ABOVE: Darts Hill Garden Park in South Surrey

Ken and I had a great day of caching in the South Surrey area today, visiting some neat places we had been previously, and some we had not.

One of the places we always enjoy going to is Redwood Park; there you can see not just redwoods that the South Coast is well known for, you can also see many imported trees planted by brothers Peter and David Brown when they owned the land in the early years. They cleared the land and planted over 30 exotic species not seen before in BC.

Another place that Ken and I had not known about before, were the Darts Hill Gardens left to the City of Surrey, by owners Edwin and Fransisca Darts. They lovingly worked their large property for over 60 years turning it into an oasis, and now the citizens of Surrey benefit from their passion. Visit the web site for Darts Hill Garden Park here.

The other highlight of the day was visiting historic Hazelmere Church and reading the informational sign describing the age of the building and how the building served multi denominations of worshippers. These were the types of places that we really appreciate cache owners sharing with us...

I have a dozen or so photos from the day's trip listed on my Flickr site which you can view here.

TIPS: Right click on the link and say "Open in New Tab" so you can keep the blog page open _and_ view the write up at the same time.

Don't forget to start the slide show, (upper right corner of the screen) and remember to click on "Show Info" to see the captions with the photos.

Tuesday, May 19, 2009

The Great Coal Rush Event in Tulameen - a Geocaching Adventure

ABOVE: Original timbers shoring up KVR tunnel in Princeton

This May Long Weekend was when the Great Coal Rush geocaching event was hosted by the Tulameen Turtles in their home town of Tulameen.

The event area was in a radius of 50 kilometres from Tulameen itself; caches were placed as far south as Princeton and as far north as old railway town site of Brookmere between Hwy 5A and the Coquihalla Highway. A total of 55 caches were on the list of ones to find over the course of the 3 day event.

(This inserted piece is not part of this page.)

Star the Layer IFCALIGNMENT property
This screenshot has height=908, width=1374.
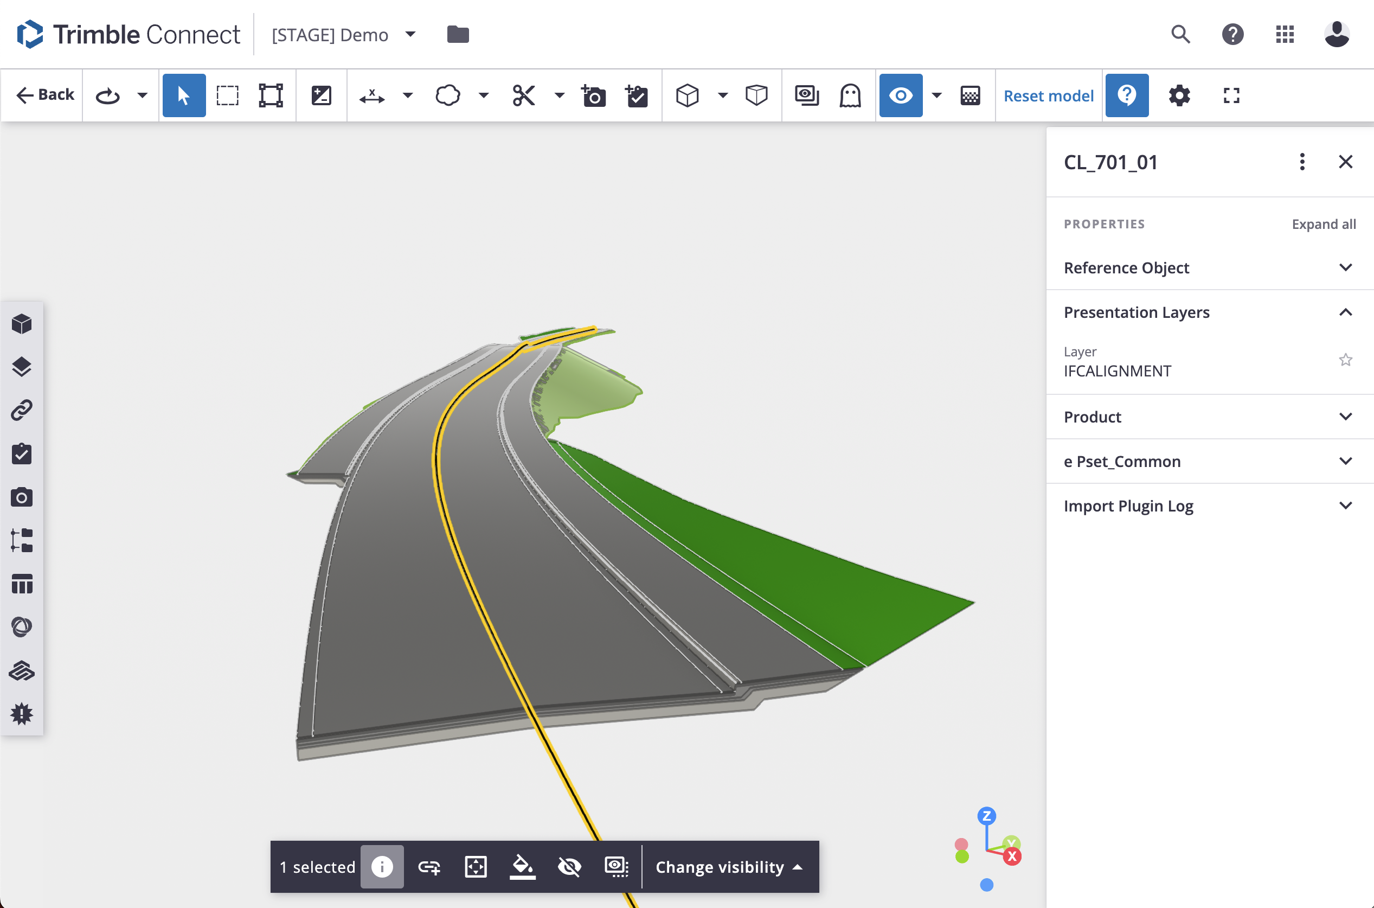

MrTJ and I did not have the good fortune to be able to attend all 3 days, however we were fortunate enough to be able to attend on Sunday to do some leisurely caching during the day. Our goal was to cache in the Princeton area, then arrive and check in at the Tulameen Turtle lair in the early afternoon. Well, that was our goal....we can now where close with our timing.

We grabbed a few caches on the way to Princeton, then aimed for our first cache at an old Kettle Valley Railway (KVR) tunnel just on the edge of town. Here we met up with some local Vancouver-area cachers in the form of Catapult Jeff and Iron Maiden, Pollywogg, the Wild Wiggly Beanz, the 911Turbos, Scruffster, and Goaliegirl38.

They were just walking back to their vehicles after doing the two caches in the area; we planned on only doing the closest one and then carrying on. We said our "hello's" and said TTYL as they continued on and we went for the cache.

We found the cache quick enough, then headed to the next one on our list; and who did we run into again just as we arrived, and they were leaving? Yep, the "crowd" again..

For the next couple of caches we were a few minutes behind them, and they eventually waited for us to catch up so we could all travel together.

We headed south of Princeton to do 3 caches in the area of the old Allenby mining town; not much is there now but a few old concrete structures of the mill and concentrator. At one time this was a booming town, but like so many mining towns, you would be hard pressed to find much left with a casual look.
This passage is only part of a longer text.